Trie¶

Trie Example Trie（发音为 "try"，字典树、前缀树）是一种专门用于高效处理字符串集合的 多叉树，用于存储字符串集合。字符存储在边上，从根节点到某个节点的路径上的所有字符连接起来，就是该节点对应的字符串前缀。

关键特性:

根节点不包含字符
从父节点到子节点的边代表一个字符
从根节点到某一节点的路径，连接起来就是该节点对应的字符串
每个节点的所有子节点对应的字符都不相同

图片来源: Wikipedia - Trie

由于 Trie 具有前缀搜索极快（\(O(m)\)）、自动补全效率高、字符串排序天然有序等优点，在搜索引擎的自动补全、拼写检查、IP 路由等场景中有广泛应用。代价则是每个节点需要存储多个子节点指针所占据的空间。

操作	数组/列表	哈希表	Trie
插入字符串	\(O(n \cdot m)\)	\(O(m)\)	\(O(m)\)
查找字符串	\(O(n \cdot m)\)	\(O(m)\)	\(O(m)\)
前缀搜索	\(O(n \cdot m)\)	\(O(n \cdot m)\)	\(O(m)\)
空间复杂度	\(O(n \cdot m)\)	\(O(n \cdot m)\)	\(O(\text{ALPHABET\_SIZE} \cdot n \cdot m)\)

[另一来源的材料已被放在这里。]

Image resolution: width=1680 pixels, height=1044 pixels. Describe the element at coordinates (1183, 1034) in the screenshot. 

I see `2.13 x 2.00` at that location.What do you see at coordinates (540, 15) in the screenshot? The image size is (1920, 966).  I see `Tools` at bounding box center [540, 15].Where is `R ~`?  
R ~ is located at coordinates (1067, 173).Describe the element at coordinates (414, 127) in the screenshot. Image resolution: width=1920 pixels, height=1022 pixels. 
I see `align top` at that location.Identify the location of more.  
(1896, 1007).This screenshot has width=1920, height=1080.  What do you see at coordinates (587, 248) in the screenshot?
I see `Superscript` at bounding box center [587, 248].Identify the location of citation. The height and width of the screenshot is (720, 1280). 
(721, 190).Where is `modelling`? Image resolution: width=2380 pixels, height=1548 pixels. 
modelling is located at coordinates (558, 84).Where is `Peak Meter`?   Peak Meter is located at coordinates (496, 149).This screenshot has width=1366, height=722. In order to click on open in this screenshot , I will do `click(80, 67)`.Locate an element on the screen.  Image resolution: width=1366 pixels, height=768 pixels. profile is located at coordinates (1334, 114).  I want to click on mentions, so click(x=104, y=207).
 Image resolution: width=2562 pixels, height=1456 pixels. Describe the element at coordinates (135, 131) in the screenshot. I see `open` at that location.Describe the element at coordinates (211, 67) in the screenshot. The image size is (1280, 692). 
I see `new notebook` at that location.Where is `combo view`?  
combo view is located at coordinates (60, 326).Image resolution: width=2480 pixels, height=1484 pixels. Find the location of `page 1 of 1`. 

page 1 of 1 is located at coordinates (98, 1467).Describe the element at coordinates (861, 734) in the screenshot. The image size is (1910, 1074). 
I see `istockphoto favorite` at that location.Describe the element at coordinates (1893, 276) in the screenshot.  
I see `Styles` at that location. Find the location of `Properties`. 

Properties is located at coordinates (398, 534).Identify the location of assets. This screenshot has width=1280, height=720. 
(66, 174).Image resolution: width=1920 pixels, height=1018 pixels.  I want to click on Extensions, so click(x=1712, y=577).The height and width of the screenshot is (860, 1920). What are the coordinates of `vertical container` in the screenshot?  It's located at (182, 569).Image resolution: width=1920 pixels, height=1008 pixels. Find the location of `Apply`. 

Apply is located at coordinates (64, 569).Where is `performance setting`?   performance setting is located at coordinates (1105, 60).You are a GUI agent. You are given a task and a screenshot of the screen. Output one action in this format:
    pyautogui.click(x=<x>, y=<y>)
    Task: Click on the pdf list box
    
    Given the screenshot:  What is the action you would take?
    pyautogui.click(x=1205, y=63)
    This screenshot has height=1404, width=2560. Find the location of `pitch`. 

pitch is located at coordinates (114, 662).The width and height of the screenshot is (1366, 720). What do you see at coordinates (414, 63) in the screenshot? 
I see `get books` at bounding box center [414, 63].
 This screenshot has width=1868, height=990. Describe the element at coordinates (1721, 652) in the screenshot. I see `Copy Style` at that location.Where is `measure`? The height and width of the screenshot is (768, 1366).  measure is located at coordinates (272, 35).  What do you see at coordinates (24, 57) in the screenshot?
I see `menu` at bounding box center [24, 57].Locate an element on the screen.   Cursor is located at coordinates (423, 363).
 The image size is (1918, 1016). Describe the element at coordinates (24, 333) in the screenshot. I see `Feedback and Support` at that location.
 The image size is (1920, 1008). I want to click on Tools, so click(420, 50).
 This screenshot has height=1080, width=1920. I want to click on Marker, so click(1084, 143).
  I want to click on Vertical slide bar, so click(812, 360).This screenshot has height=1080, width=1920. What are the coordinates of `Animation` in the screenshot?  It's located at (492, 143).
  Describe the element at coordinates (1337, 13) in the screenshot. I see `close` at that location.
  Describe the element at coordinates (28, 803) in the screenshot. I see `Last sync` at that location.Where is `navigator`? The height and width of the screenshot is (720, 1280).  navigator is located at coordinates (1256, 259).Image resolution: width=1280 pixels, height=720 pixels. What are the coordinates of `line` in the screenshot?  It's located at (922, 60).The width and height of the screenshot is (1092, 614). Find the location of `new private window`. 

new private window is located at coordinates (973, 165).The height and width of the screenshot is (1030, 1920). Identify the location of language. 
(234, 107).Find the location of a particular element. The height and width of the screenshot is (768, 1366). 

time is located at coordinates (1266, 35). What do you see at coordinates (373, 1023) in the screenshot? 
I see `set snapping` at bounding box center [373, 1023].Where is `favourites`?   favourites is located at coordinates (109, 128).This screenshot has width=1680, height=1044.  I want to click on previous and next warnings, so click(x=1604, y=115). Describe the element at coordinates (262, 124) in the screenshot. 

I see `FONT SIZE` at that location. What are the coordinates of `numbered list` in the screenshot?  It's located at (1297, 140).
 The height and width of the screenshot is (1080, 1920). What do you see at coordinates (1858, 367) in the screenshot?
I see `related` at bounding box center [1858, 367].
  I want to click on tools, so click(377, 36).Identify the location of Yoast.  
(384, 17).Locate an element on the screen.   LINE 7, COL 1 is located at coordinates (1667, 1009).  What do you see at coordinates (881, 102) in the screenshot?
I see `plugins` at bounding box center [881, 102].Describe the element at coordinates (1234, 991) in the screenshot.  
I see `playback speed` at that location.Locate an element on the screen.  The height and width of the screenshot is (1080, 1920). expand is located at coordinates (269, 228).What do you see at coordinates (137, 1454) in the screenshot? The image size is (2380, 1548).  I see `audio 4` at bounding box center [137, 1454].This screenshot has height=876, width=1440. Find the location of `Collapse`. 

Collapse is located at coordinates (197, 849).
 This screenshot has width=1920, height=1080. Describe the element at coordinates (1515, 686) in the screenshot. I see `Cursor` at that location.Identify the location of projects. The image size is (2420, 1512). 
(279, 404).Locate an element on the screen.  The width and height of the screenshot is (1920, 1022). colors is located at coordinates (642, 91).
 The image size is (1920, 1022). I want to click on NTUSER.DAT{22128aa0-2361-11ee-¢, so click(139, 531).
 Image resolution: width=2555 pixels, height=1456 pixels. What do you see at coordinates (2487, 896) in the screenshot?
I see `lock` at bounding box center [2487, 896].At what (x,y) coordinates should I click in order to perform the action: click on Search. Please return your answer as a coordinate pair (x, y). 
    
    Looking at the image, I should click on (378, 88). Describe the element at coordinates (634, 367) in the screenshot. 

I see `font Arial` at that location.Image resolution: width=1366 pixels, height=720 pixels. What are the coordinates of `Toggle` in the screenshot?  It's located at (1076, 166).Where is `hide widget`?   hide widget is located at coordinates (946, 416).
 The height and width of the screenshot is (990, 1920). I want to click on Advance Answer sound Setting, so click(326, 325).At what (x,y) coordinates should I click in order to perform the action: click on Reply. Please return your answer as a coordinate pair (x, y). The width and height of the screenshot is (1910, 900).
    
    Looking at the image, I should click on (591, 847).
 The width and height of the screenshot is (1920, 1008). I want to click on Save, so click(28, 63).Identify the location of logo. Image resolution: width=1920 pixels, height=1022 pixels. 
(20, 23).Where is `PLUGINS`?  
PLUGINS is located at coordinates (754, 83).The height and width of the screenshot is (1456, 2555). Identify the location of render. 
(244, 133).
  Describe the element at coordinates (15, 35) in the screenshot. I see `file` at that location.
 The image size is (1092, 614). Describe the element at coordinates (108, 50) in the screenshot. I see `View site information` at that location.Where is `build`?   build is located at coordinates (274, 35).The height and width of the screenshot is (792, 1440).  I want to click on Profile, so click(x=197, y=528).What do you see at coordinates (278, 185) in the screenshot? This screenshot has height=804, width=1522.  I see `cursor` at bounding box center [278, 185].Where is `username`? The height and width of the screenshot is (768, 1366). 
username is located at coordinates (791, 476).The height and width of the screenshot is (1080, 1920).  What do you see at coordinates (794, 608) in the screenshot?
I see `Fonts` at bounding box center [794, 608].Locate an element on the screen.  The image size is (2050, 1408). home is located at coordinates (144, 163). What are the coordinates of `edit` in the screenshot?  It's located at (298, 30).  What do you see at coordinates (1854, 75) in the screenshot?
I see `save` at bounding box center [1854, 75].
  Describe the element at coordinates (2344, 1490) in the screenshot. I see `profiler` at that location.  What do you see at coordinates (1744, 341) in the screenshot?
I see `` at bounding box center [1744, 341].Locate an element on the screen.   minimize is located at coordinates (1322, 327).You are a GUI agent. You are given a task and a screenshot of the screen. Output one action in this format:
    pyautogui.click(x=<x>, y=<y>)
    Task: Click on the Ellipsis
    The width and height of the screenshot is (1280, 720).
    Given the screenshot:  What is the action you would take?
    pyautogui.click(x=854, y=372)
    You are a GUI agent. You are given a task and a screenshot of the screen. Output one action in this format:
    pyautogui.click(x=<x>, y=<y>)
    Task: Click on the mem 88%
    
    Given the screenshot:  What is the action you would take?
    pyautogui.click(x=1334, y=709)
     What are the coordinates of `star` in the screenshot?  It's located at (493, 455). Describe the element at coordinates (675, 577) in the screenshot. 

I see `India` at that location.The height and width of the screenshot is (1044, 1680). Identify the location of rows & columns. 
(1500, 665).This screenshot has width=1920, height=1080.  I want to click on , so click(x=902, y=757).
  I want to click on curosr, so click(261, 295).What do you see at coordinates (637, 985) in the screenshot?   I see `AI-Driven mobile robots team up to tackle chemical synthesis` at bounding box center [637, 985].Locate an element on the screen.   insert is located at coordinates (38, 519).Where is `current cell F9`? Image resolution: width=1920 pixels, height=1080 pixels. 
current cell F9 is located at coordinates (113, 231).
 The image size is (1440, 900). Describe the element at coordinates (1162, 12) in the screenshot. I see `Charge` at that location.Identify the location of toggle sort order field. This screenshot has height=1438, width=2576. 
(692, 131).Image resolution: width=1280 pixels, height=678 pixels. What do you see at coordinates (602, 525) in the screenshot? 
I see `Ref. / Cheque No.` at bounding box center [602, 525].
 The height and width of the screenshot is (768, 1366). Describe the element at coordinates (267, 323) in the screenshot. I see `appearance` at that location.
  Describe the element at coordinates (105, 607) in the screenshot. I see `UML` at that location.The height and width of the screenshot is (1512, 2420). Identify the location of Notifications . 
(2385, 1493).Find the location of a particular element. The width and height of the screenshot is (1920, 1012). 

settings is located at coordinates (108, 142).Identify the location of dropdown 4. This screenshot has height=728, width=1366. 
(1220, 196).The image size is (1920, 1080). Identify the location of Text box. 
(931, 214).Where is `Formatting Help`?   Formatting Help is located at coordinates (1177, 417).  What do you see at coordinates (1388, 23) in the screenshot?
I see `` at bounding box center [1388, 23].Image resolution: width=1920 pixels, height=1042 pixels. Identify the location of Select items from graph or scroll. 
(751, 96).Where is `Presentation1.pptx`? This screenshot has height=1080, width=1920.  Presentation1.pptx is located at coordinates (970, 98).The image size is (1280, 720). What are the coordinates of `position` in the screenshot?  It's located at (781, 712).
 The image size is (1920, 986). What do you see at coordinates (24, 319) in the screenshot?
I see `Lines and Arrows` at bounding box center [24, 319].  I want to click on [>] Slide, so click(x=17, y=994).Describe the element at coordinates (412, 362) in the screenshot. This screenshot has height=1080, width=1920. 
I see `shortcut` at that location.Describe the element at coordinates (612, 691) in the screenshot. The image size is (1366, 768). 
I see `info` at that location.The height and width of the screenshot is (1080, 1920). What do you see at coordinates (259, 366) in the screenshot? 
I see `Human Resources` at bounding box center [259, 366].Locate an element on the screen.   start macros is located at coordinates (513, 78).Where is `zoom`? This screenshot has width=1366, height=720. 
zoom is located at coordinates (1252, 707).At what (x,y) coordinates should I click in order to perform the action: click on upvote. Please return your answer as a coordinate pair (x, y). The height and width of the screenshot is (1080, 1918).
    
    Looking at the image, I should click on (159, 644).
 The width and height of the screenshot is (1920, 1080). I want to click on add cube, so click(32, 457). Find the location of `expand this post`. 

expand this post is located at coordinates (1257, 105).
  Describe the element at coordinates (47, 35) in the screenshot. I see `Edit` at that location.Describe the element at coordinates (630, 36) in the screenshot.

其中 \(n\) 是字符串数量，\(m\) 是字符串平均长度。

实现¶

基本结构¶

class TrieNode:
    def __init__(self):
        # 子节点字典: 字符 -> TrieNode
        self.children = {}
        # 标记是否为单词结尾
        self.is_end_of_word = False

class Trie:
    def __init__(self):
        self.root = TrieNode()

核心操作¶

插入单词查找单词前缀搜索删除单词

def insert(self, word: str) -> None:
    """插入一个单词到 Trie 中"""
    node = self.root

    for char in word:
        # 如果字符不存在,创建新节点
        if char not in node.children:
            node.children[char] = TrieNode()
        # 移动到子节点
        node = node.children[char]

    # 标记单词结尾
    node.is_end_of_word = True

时间复杂度: \(O(m)\),其中 \(m\) 是单词长度 空间复杂度: \(O(m)\)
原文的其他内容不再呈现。